* _Set tasks_
(a) Reproduce verbatim the part of the election remarks that opens with the words containing "But what’s been" and closes with "sat at that table.".
(b) Carry on the election remarks from where they stop.

* _Provided passage_
Hone Harawira – on his last day in Parliament.
"There’s always been legal corruption in this country. If it wasn’t so, we wouldn’t be before the Waitangi Tribunal trying to pull back the injustices.
But what’s been ironic about this election is the illegal corruption – the Judith Collins stuff that saw her getting sacked, and the revelations in the Nicky Hager book, and the rest of it."
"The Maori Party, having gone with National, from their inception, have said it’s better to be at the tepu.
Our people get that. But there’s a table and the table is called the Cabinet table – and the people with the power sit at that table.
But, from the time the Maori Party came to power, our people have never sat at that table.
They might argue that they can lobby, and knock on the Prime Minister’s door, and be on the right committee. But that’s not what the Cabinet table is all about.
And I think that most Maori who’ve voted for the Maori Party have done so because they believed that’s where they were allowed through the door. But they weren’t."
Sandra Lee – on Waatea's "Paaki Waha"
"Here in Te Tai Tonga, National secured 14 percent of the party vote. But that is the highest polling by far. Nowhere else is National even in the top three.
What I struggle with when it comes to the result is what the Maori voters were actually voting for.
I do understand the legacy factor.
Since the days of Ratana, Maori have traditionally voted left, based on many factors. Part of that is a blind loyalty to particular leadership figures.

* _Material shown_

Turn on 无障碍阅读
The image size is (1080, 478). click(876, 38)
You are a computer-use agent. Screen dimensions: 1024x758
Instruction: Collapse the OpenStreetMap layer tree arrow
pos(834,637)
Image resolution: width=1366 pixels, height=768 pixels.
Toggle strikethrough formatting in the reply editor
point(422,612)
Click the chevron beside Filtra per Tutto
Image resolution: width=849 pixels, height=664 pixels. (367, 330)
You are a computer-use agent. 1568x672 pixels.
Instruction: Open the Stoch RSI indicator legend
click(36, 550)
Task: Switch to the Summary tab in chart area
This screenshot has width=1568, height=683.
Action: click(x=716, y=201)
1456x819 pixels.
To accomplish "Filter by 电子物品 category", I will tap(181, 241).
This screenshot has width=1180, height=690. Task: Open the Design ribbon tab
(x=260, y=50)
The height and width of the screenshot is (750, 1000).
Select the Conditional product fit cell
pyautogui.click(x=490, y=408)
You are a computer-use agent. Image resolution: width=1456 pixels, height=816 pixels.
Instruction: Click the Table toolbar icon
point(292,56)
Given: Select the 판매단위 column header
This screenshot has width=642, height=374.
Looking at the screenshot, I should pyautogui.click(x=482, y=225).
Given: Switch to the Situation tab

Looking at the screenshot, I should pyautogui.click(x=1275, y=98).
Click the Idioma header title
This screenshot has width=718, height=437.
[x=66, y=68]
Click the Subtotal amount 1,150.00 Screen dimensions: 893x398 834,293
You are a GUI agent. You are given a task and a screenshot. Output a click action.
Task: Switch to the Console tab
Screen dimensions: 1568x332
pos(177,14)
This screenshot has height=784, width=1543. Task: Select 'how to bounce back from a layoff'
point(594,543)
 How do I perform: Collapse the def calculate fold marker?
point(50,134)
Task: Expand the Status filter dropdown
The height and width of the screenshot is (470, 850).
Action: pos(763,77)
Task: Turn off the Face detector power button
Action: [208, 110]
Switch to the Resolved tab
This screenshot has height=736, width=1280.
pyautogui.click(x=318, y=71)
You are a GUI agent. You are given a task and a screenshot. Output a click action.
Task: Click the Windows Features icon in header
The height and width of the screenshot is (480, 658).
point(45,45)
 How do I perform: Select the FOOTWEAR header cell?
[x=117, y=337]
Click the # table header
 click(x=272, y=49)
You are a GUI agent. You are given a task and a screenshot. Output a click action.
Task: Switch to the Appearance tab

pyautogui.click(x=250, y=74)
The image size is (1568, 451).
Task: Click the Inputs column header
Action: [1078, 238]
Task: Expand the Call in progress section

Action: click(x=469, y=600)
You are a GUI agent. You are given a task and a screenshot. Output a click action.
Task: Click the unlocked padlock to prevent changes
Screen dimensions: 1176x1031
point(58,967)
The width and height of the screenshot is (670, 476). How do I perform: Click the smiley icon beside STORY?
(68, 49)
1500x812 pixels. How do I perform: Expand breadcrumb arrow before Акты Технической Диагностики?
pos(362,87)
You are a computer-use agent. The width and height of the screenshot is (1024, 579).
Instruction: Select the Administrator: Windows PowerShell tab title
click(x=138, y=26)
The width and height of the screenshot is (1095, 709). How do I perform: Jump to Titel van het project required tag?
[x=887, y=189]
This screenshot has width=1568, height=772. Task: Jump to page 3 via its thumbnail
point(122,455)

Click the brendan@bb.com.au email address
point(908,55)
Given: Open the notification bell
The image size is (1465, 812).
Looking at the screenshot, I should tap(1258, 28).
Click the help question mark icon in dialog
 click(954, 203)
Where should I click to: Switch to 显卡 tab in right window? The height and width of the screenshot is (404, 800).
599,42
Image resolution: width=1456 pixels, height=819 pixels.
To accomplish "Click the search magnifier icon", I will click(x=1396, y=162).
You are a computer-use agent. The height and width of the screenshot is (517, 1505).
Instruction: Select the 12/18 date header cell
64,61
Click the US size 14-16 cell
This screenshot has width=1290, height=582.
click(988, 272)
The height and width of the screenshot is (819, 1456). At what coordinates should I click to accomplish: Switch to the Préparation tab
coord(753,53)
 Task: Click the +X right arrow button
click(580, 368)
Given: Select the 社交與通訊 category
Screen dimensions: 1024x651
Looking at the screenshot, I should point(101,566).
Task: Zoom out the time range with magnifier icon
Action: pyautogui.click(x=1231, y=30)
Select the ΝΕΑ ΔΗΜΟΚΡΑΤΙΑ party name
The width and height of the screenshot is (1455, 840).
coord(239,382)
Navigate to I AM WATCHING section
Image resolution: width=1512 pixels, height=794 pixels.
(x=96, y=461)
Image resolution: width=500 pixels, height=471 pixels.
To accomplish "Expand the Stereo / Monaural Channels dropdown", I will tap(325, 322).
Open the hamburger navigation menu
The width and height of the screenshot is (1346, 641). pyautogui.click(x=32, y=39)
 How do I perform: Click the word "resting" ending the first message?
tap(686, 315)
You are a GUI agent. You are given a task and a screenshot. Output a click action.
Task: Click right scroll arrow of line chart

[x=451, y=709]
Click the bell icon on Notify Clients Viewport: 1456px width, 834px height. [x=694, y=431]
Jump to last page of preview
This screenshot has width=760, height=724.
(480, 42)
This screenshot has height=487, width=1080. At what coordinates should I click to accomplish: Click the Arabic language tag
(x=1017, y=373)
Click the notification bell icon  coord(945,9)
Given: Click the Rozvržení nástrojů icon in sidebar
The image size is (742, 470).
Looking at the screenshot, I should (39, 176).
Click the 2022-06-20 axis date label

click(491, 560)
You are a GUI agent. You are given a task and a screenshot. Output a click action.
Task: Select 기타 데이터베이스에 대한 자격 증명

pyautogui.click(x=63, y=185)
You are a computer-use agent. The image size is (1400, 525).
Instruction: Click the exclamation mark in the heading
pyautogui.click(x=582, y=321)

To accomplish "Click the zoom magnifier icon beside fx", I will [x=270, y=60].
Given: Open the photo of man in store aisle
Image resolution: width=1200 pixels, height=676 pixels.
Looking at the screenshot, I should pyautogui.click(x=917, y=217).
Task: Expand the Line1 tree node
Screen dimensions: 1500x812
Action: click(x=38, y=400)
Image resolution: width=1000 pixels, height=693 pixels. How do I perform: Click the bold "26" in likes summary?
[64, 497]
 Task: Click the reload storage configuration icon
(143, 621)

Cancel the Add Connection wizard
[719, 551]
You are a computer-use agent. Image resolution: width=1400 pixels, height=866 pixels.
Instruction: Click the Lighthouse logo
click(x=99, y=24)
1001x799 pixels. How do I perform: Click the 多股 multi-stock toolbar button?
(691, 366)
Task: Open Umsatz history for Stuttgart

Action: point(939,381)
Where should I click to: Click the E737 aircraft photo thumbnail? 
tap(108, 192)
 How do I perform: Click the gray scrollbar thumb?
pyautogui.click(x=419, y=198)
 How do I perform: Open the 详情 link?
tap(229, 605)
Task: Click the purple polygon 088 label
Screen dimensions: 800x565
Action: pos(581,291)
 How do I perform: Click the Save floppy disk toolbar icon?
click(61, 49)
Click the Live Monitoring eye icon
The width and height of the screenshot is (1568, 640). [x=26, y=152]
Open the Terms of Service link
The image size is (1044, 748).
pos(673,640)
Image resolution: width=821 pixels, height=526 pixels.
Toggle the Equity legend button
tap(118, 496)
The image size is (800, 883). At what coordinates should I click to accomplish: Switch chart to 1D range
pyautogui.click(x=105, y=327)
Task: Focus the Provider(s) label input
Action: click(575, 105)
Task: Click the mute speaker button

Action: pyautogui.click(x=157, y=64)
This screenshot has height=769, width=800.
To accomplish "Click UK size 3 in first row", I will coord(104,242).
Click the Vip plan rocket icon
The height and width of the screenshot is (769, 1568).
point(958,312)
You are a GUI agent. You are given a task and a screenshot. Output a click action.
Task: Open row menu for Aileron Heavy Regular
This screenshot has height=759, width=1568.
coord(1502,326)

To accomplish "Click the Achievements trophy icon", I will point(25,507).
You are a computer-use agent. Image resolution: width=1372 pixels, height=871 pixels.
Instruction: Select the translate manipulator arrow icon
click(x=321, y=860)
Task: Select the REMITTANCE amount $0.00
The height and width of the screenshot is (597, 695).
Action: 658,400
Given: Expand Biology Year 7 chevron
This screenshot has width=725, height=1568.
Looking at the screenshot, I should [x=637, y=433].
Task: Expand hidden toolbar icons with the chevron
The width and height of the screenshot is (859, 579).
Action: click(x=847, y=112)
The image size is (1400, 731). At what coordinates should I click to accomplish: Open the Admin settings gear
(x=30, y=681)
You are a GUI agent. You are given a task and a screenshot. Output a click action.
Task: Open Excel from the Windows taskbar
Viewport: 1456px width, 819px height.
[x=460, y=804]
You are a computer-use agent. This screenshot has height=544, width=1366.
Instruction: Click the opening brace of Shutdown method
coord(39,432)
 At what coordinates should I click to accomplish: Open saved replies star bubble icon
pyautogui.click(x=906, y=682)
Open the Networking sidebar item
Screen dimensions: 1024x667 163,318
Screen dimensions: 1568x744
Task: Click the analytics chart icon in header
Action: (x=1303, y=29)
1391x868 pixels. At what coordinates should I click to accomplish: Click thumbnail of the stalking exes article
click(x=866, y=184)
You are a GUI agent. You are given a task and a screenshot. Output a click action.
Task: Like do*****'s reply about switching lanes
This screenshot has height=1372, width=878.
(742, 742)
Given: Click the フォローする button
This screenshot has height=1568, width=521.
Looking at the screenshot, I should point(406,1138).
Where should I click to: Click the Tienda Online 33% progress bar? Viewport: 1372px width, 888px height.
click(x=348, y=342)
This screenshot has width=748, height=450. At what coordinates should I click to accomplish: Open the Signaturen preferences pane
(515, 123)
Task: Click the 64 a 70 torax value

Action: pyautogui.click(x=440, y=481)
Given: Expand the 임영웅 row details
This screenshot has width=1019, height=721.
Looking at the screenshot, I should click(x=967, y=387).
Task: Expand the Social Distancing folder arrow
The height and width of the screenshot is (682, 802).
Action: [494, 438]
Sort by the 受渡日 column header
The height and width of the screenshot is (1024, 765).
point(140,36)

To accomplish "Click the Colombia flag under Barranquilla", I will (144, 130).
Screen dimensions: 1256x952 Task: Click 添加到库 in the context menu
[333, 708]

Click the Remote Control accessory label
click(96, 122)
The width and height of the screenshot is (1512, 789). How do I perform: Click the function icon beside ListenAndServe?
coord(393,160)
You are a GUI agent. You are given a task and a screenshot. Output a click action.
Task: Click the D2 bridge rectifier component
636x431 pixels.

* _Expected outputs_
(a)
But what’s been ironic about this election is the illegal corruption – the Judith Collins stuff that saw her getting sacked, and the revelations in the Nicky Hager book, and the rest of it."
"The Maori Party, having gone with National, from their inception, have said it’s better to be at the tepu.
Our people get that. But there’s a table and the table is called the Cabinet table – and the people with the power sit at that table.
But, from the time the Maori Party came to power, our people have never sat at that table.

(b)
Another is the working class camaraderie that grew during the Depression and the years following, through to World War II.
But the world has turned many times since then. Maori owe Labour nothing any more."
Tahu Potiki – in his Christchurch Press column
"What a change in Maori politics. It feels that Labour won six of the Maori seats almost by default, because of the Kim Dotcom stuff and the disorganisation and the inability of the Maori Party and Mana to come together. And it doesn’t seem right.
Add up the votes between Mana and the Maori Party, and the seats would’ve gone the other way. The leaders of the two Maori parties were masters of their own demise."
Willie Jackson – on Waatea’s "Paaki Waha"
"There’s no guaranteed monopoly or mortgage on the Maori seats for the Labour Party – and they’re going to have to get themselves re-organised.
If Mana and the Maori Party do settle their differences or if Mana fades away – and then there’s just a single party – there’s potential, under the right leadership, for a united Maori party to regain some of those seats."
"I’ve been analysing the results from 2008 (when the Maori Party had five seats) and from this election, when we’re down to one independent Maori seat.
In 2008, 77,000 Maori in Maori electorates, cast candidate votes for the Maori Party. And, in this election, about 56,000 people voted either for Mana or for Maori Party candidates.
But between the two elections, about 10,000 Maori just stopped voting.
They haven’t swung to Labour or to anyone else. There are 10,000 people who are supporters of the idea of an independent Maori party who probably got hoha with the fighting between Mana and the Maori Party."
Rawiri Taonui – on Waatea’s "Paaki Waha"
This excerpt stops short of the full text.